BY: JESSICA BEUKER
Recently we’ve seen a rise in media, public institutions, universities, and just about everyone else in the public sphere contributing to the “coddling of the North American mind.” The article for The Atlantic explains that the rising movement is largely driven by students to remove words, ideas and subjects from school campuses that might cause discomfort or give offence. While most schools are folding under this pressure and adopting politically correct curriculums, removing the discussion of hot button issues such as race, gender, sexuality, etc., one school has decided to trail blaze in the other direction.
Toronto’s Harris Institute, a music production school with about 80 students, is banning political correctness from its classrooms, hallways and meeting rooms.
Originally, the political correctness movement was sought to restrict speech – specifically hate speech aimed at marginalized groups – but it also aimed to widen perspectives. Today, the movement is more about individual emotional well-being.
According to The Atlantic, a new term has been born out of this new movement: microaggressions. Microaggressions are small actions or word choices that on their surface have no malicious intent, but are thought to be a kind of violence nonetheless. For example, asking an Asian-American student, “where were you born?” is considered a microagression, as it implies that that student is not a real American.
Microaggressions are small actions or word choices that on their surface have no malicious intent, but are thought to be a kind of violence nonetheless.
For example, asking an Asian-American student, “where were you born?” implying that that student is not a real American.

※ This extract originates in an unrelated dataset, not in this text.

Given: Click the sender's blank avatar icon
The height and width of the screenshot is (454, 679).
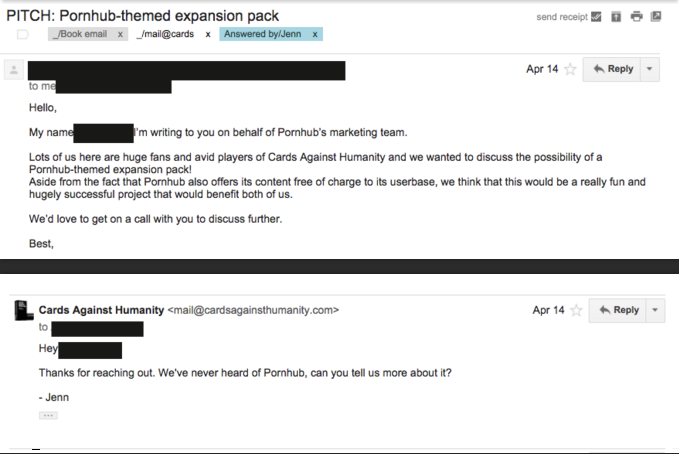Looking at the screenshot, I should (14, 70).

Professors are even now expected to issue a trigger warning if something in their course might cause a strong emotional response. According to The Atlantic, some students have called for warnings on novels such as The Great Gatsby because it portrays misogyny and physical abuse; so students who have previously been victimized by domestic violence can choose to avoid this part of the course as it may “trigger” a recurrence of past trauma.
The biggest problem with what has become a highly controversial topic, is that the education and different perspectives gained from openly talking about touchy subjects like race, sexuality, gender and more, is the only way that ignorance – and stemming from that, malicious behaviour – can be eradicated.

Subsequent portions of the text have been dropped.